Cuando las Farc llegaron a su vereda, Mariela, en vez de darles la espalda, buscó a las mamás y les dijo que las puertas de la institución estaban abiertas para sus hijos. Empezaron clases el pasado 6 de marzo.

Casi 10 meses después, la maestra recuerda esa imagen de los padres con sus niños, tomados de la mano y cargando morrales.

Un día antes, la profesora les contó a sus alumnos que llegarían hijos de excombatientes, entre ellos tres niñas de la etnia embera katío que no sabían hablar español. A los alumnos solo les preocupó el corto tiempo que tendrían para aprender a hablar embera y entenderles.

Juan Rodrigo, de 7 años, quien perdió a sus padres en el conflicto armado, fue uno de los estudiantes que más ayudaron a Mariela.
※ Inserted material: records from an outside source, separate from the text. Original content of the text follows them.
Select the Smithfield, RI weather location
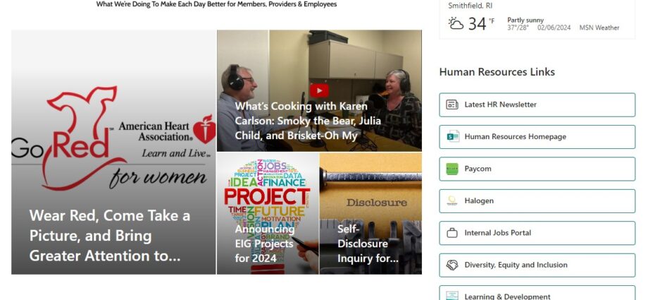This screenshot has height=300, width=648. point(470,6)
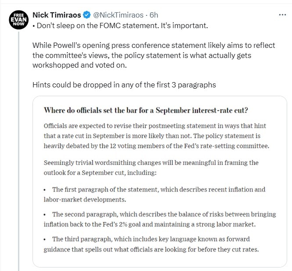Screen dimensions: 292x271
Task: Click the bullet dot before 'The second paragraph'
Action: tap(46, 215)
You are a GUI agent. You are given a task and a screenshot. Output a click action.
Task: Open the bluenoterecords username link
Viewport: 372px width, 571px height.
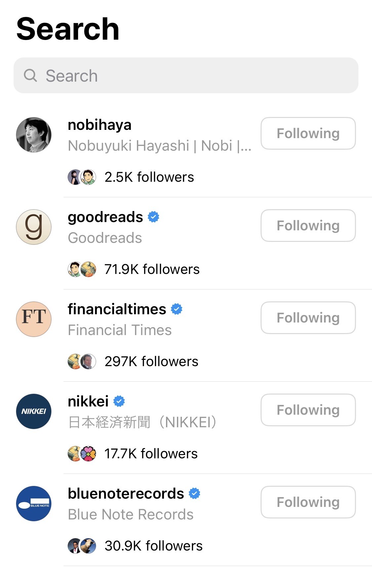click(126, 494)
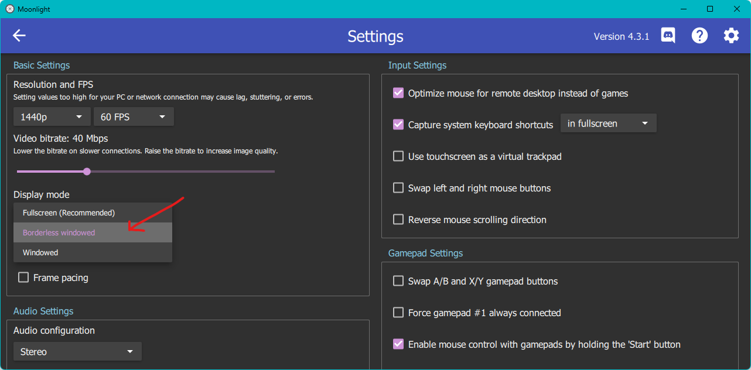
Task: Open the 1440p resolution dropdown
Action: click(x=52, y=117)
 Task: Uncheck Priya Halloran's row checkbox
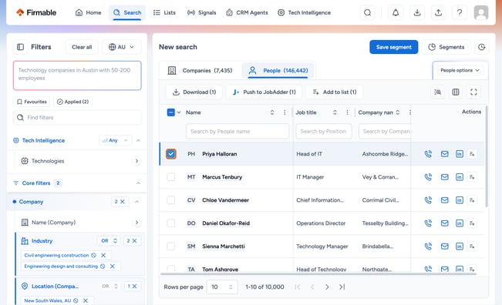point(171,154)
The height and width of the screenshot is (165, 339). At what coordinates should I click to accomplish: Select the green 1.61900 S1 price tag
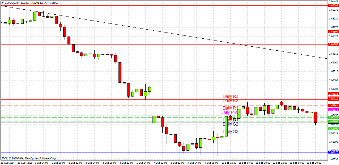point(332,121)
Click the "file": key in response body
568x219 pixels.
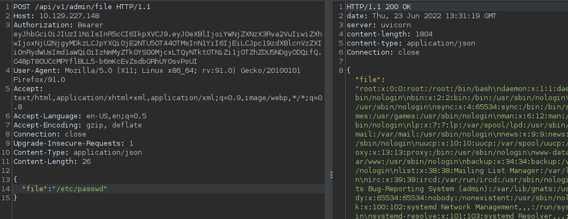pyautogui.click(x=369, y=79)
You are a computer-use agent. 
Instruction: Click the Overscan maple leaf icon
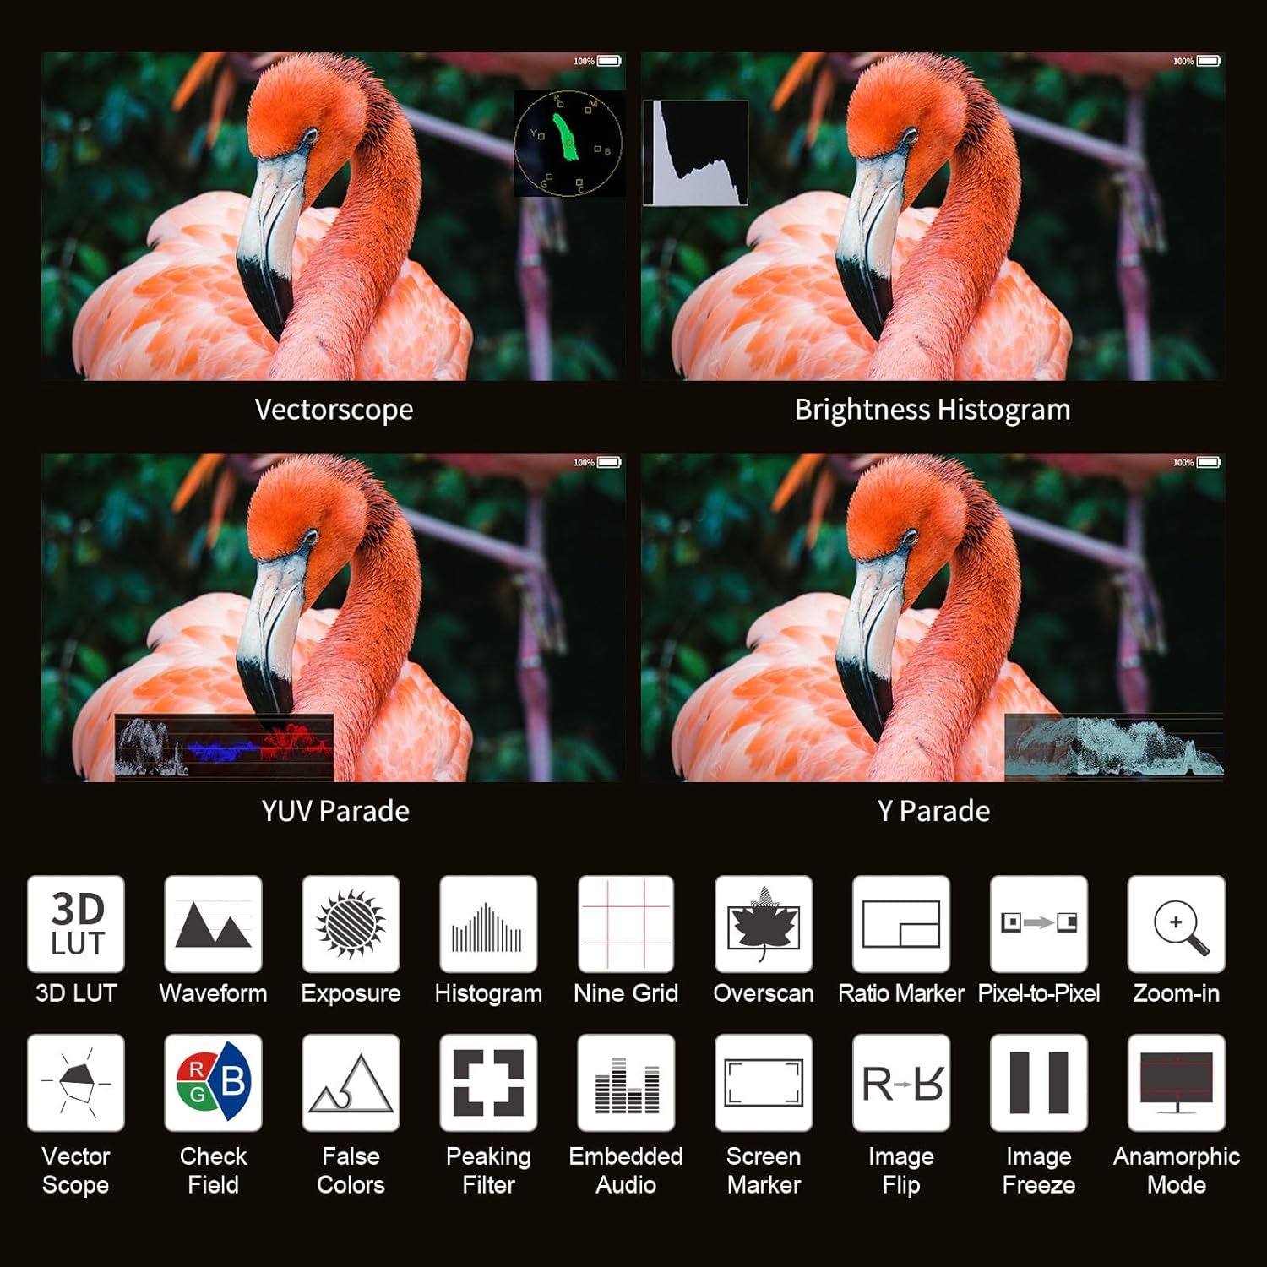click(x=764, y=924)
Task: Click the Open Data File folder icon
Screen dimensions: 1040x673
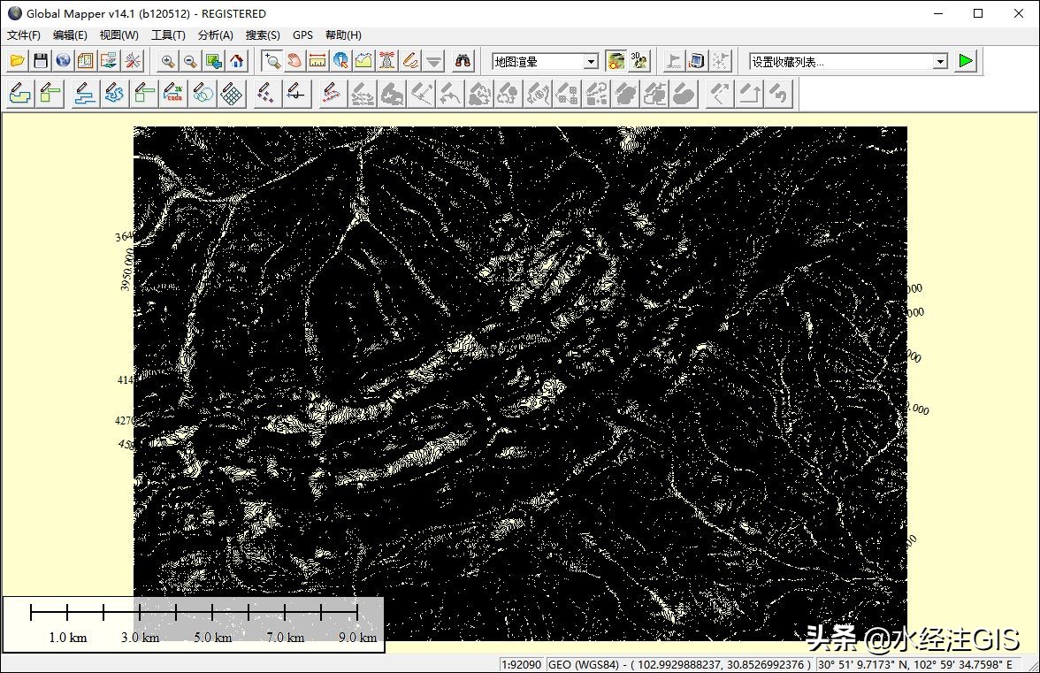Action: pos(17,61)
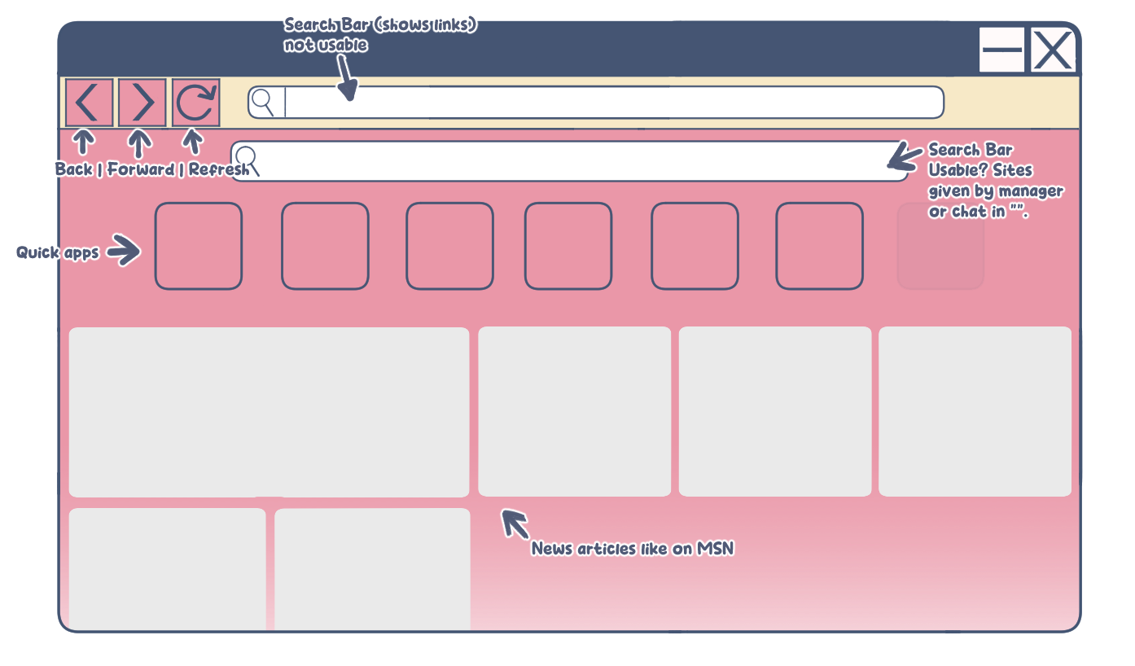This screenshot has height=666, width=1135.
Task: Click the Back arrow button
Action: (89, 103)
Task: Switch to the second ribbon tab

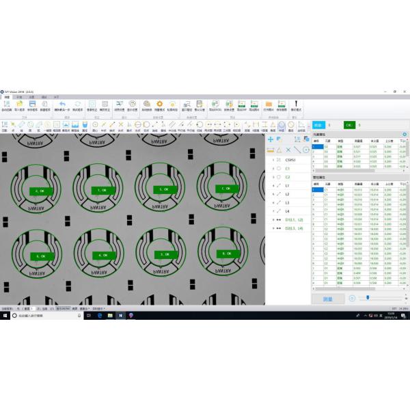Action: coord(18,96)
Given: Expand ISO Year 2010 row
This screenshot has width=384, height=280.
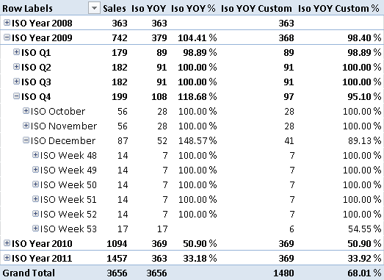Looking at the screenshot, I should pos(7,243).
“Él me dijo: ‘Profe, yo me voy a encargar de una de esas niñas’, y durante el descanso estuvo con la más pequeña, le habló en señas, la llevó a lavarse las manos, a ir por el refrigerio y jugó con ella. Juan Rodrigo sabe que él es víctima de las Farc, y la actitud que tuvo con la hija de un exguerrillero me tocó el corazón”, recordó.

La maestra empezó a hablar de paz y reconciliación en su salón de clases. Supo que para poder hacerlo, primero tenía que sanar sus heridas y perdonar. Lo hizo cuando escuchó de boca de un guerrillero la verdad sobre la muerte de su esposo.

Los niños también la ayudaron a dar ese paso. Marley, de 7 años, y Yarledis, de 5, compañeras de Juan Rodrigo, son felices y nobles pese a que nacieron en el seno de las Farc y crecieron en la selva.

Ellas nunca antes fueron a una escuela ni conocían amigos distintos a los hijos de los compañeros de combate de su papá, Diomedes Osorio, quien estuvo en las filas del frente quinto desde los 11 años de edad.

“Sé que los excombatientes tenemos una imagen oscura y que nuestros hijos cargarán con eso, pero en Llano Grande nos aceptaron bien”, afirmó Diomedes.
Angélica Sépulveda, enlace local del Alto Comisionado de Paz, explicó que los desmovilizados tienen casas dignas, acceso a agua potable, a salud y a educación. Muchos no tenían una identidad ni un registro de nacimiento, hoy cuentan con sus documentos al día.

En la zona veredal nacieron este año 14 bebés. Las excombatientes se ven felices caminando con sus pequeños, dándoles leche materna. Ahora pueden hacer bien su papel de madre y pensar en un futuro sin armas.

En época de guerra, ellas y Diomedes también perdieron algo en el conflicto. Mariela no los juzga. Sabe que, pese al daño que hicieron, también sufrieron.

En esta época de vacaciones, ella sigue con su misión de compartir con los niños. No les dicta clases, pero sí les leyó la novena de Navidad y compartió una oración, un villancico, un dulce o una anécdota con ellos.

En dos décadas como maestra, le tocó la transición de la guerra a la paz. Hace un año vio llegar a los excombatientes a su vereda para empezar el proceso de entrega de armas, que se dio en paralelo en los cinco puntos de Capacitación y Reincorporación, en Antioquia: Dabeiba, Ituango, Vigía del Fuerte, Anorí y Remedios, donde se desmovilizaron 1.000 guerrilleros.

También vio salir los contenedores llenos de armas tras la desmovilización y sintió un alivio muy grande, el mismo que tuvo al perdonar a sus victimarios.